── Исходный текст

Как воспринимать такое наблюдение? «Герои – обосновано это сюжетом или нет – постоянно берут друг друга за руки, пожимают руки». Что это? Штамп? Исследовательницы В. В. Башкеева и М. Н. Жорникова видят здесь прием содержательный: «Активизация этого образа… несет в себе идею нормальных человеческих отношений, человеческого тепла»287.

Сквозные поэтические образы подкрепляются устойчивыми приемами описания.

От смущения персонажи краснеют. После трех дней пребывания Лиговских в Пятигорске Грушницкий уже знает имя княжны. «Да, я случайно слышал, – отвечал он, покраснев…» Княжна Мери, подняв уроненный Грушницким стакан, «ужасно покраснела», но убедившись, что мать инцидента не видела, успокоилась. Грушницкий замечает, что княжна «покраснела… вспомнив свою милую выходку». На запутанную фразу Печорина, что она ему давно нравится, княжна «наклонила головку и слегка покраснела». Перебирая в памяти, все ли ее знакомые скучные, Мери «опять слегка покраснела». Вера при беседе с Печориным в гроте «выдернула свою руку из моей, и щеки ее запылали». Офицерский мундир Грушницкого не произвел на княжну впечатления; когда к ним подходит Печорин, она немножко покраснела».

────
── Исходный листинг

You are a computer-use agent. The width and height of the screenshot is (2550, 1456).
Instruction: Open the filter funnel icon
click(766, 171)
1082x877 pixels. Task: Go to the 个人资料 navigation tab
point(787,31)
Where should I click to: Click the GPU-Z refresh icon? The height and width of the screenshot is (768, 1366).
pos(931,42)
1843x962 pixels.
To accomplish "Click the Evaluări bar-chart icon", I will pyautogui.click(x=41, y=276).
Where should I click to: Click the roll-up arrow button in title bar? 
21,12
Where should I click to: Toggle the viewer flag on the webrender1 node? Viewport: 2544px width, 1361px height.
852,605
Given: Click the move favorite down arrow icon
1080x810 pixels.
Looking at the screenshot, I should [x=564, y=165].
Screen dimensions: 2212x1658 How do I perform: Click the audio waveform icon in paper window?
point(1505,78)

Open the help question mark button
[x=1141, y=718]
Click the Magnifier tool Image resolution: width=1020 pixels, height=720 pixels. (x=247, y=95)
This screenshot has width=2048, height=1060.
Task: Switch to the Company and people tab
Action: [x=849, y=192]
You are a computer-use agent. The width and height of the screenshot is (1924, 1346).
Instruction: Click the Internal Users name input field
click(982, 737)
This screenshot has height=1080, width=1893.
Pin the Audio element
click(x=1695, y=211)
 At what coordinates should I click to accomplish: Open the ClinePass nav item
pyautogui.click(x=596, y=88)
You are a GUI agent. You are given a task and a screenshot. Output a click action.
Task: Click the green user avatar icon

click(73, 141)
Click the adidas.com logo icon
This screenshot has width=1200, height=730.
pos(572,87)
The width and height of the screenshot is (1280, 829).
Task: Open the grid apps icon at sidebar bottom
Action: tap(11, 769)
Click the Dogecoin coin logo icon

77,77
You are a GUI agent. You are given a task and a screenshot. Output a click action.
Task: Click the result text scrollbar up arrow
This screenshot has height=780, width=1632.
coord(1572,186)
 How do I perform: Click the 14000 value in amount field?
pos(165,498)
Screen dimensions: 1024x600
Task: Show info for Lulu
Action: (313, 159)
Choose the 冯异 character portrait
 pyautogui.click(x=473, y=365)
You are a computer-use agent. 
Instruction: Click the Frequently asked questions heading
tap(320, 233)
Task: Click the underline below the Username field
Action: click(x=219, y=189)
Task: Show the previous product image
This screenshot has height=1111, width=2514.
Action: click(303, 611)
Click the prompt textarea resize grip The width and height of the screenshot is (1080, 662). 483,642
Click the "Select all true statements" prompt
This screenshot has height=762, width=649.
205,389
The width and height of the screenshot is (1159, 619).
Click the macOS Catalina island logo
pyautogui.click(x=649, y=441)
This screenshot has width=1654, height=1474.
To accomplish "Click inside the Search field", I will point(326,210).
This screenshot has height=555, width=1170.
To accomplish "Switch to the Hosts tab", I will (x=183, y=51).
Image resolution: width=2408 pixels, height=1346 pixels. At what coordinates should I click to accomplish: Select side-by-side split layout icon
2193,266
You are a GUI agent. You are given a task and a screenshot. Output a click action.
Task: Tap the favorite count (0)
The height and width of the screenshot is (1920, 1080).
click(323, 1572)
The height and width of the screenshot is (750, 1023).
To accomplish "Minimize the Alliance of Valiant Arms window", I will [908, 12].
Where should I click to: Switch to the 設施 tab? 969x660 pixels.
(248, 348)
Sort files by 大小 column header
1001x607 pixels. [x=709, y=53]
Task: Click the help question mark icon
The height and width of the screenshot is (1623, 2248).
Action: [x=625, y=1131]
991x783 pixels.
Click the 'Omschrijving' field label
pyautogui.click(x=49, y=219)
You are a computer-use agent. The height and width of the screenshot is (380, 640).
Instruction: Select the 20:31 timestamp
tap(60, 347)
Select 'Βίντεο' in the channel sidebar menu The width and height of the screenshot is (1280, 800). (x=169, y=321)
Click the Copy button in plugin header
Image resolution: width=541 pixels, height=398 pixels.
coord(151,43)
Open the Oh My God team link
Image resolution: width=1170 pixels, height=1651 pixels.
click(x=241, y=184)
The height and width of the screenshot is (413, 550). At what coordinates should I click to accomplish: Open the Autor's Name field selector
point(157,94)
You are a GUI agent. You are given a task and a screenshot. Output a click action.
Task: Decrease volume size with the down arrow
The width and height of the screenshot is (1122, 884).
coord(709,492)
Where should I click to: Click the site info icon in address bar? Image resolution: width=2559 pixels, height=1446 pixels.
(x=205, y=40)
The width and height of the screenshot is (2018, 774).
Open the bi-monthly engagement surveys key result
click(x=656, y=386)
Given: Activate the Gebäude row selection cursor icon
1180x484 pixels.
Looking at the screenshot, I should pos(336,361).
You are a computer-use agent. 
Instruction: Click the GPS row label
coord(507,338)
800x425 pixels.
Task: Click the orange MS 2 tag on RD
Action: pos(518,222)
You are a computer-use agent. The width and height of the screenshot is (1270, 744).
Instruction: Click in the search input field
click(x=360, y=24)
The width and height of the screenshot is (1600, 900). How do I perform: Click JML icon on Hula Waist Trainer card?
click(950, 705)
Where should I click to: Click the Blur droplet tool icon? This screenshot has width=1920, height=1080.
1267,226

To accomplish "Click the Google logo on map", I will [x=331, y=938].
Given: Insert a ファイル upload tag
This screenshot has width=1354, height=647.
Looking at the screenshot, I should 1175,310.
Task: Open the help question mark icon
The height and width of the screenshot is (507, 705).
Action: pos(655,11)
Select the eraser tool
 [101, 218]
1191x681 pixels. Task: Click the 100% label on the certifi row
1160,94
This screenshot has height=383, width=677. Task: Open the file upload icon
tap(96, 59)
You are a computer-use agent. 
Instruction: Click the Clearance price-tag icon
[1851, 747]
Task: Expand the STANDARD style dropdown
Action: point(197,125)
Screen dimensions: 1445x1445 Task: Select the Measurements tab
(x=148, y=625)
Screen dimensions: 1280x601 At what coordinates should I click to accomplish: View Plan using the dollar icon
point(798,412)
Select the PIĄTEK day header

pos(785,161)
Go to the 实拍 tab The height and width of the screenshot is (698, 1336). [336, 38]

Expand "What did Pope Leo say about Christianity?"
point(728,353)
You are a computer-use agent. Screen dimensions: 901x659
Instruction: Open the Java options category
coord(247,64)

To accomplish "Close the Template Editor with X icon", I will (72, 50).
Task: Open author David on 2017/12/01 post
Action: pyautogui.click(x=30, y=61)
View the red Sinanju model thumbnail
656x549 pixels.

────

Письменное задание A >> Перепишите без изменений строки листинга: от его начала до строки, содержащей «[x=1141, y=718]», включительно.
Письменное задание B >> Допишите текст об устойчивых приемах описания персонажей, начав сразу после его последнего предложения.

Ответ A >>
You are a computer-use agent. The width and height of the screenshot is (2550, 1456).
Instruction: Open the filter funnel icon
click(766, 171)
1082x877 pixels. Task: Go to the 个人资料 navigation tab
point(787,31)
Where should I click to: Click the GPU-Z refresh icon? The height and width of the screenshot is (768, 1366).
pos(931,42)
1843x962 pixels.
To accomplish "Click the Evaluări bar-chart icon", I will pyautogui.click(x=41, y=276).
Where should I click to: Click the roll-up arrow button in title bar? 
21,12
Where should I click to: Toggle the viewer flag on the webrender1 node? Viewport: 2544px width, 1361px height.
852,605
Given: Click the move favorite down arrow icon
1080x810 pixels.
Looking at the screenshot, I should [x=564, y=165].
Screen dimensions: 2212x1658 How do I perform: Click the audio waveform icon in paper window?
point(1505,78)

Open the help question mark button
[x=1141, y=718]

Ответ B >>
Однажды этот знак означает нечто иное, чем смущение. В ответ на провокационное заявление Печорина Грушницкому, что княжна уже в него влюблена, хвастун «покраснел до ушей и надулся».

Страсти человека выходят наружу через его бледность. Печорин мысленно грозит Грушницкому: «мы поменяемся ролями: теперь мне придется отыскивать на вашем бледном лице признаки тайного страха». Накал страстей разный, но и степени бледности различаются. Также различаются ситуативная бледность и бледность как устойчивый признак.

Устойчивая бледность – признак укоренившейся страсти. В этом с Печориным солидарен Максим Максимыч, который стал замечать, что раздраженный разговорами о лошади Казбича Азамат «бледнеет и сохнет, как бывает от любви в романах-с». Слова согласия привезти Бэлу как калым за Карагёза Азамат прошептал, бледный как смерть». Почувствовав охлаждение к ней Печорина, «Бэла сидела… бледненькая, такая печальная, что я испугался».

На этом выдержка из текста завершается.